**Extract:**
□ □ □ □

In other words, Paul lets go of his shame, let's go of his past and lives both presently and expectantly if that makes sense. He is confident of who he is because of Jesus. And he is hopeful in what he will be because of Jesus.
What Paul wants his readers to realize is this: they are not defined by their past, no matter what they've done or what's been done to them... they are defined by Jesus himself.
Jesus was called "Beloved" by God. This is who we are--those of us who find our identity enter-twined with Jesus' own. We are Beloved.
So how do you internalize this? How do you get to a place where you can let go of your shame, and step forward into the new things that God has in store for you--a future that is filled with hope and purpose?
There are two things that you need to know:
1. What happened shaped you---but does not define you.
I have a friend who was raped as a young woman. There were a lot of years where she carried the shame of that around with her. She had been sent all kinds of horrible messages as a teenager in the Christian environment she lived in--about the kinds of girls who get themselves into those kinds of situations.
She blamed herself. She internalized the shame. She began to believe things about herself that were absolutely false.
But over time she began to realize this truth: What had happened to her did shape her as a person. It wounded her, it scarred her, but it did not define her. She was more than what had happened to her. She was more than a moment in her life.
And when that realization came---that she was not defined by that moment--it changed her. She woke up to a new sense of faith, a new sense of God, a new sense of herself, not defined by shame, but renewed in grace.
Maybe you can identify with this feeling---you have been living as though what happened to you or what you did is the defining moment of your life.
The defining moment of your life comes when you realize that you are so much more than a moment--especially in the eyes of God.
2. You are who God says you are---and God says you are beloved.
I will never forget the day I stood at the bedside of a man who had been in an accident when he was a child that robbed him of his ability to walk.

□ □ □ □

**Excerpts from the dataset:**
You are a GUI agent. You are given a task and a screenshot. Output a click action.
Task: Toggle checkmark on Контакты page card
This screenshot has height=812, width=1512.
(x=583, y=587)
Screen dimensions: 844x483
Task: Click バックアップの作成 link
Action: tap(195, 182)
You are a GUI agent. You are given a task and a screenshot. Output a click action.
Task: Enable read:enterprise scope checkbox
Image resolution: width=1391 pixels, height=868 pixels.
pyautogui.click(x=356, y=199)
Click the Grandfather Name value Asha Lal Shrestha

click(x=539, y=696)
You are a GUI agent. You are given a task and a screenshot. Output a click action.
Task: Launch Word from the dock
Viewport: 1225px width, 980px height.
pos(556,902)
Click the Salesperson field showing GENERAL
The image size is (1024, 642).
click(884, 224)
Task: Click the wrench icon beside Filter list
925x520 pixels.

□ □ □ □

**Tasks:**
(1) Answer these questions from the sermon on shame and identity:
(a) What did God call Jesus?
(b) What is the first of the two things the sermon says you need to know?
(c) In what kind of environment was the friend sent horrible messages as a teenager?
(2) Go on with the sermon on shame and identity from the point where it ends.
You will not need the data to do any of this.

**Answer set:**
(1)
(a) God called Jesus "Beloved."
(b) What happened shaped you, but it does not define you.
(c) She was in a Christian environment.

(2)
He was in the hospital on that occasion for one of the myriad of things wrong with him. He was not a pretty sight. And he wheezed when he talked in a way that made it hard for me to understand him.
Tell the story about how he shared his near-death experience...
I love the story of Mary in our Advent scripture readings. She was a teenage girl with not a lot of prospects in the culture within which she lived. A poor young woman living in a small village somewhere in ancient Israel.
She was not rich, powerful, influential... not worthy in the eyes of the world, and even in her own eyes.
But when she heard the words that she was "Blessed among women..." that she would be the mother of the Messiah... that she would be the God-bearer...
All of those things that she might have believed or said about herself melted away. She internalized what God said about her, and it changed everything.
No matter what you might believe about yourself--no matter what others say that believe about you... I want you to hear these words from the Apostle Paul: "There is no condemnation for those who are in Christ." No condemnation.
You are not condemned. You are worthy.
You are not condemned. You are called.
You are not condemned. You are filled with purpose.
You are not condemned. You are beloved.
This is who you are. You are who God says you are, and God says you are beloved.
If we embrace these two powerful truths---it can change everything for us. We can let go of shame and embrace affirmation---the kind of affirmation that transforms us into the people we long to be.
Because living shame-free is easy when you know who you really are.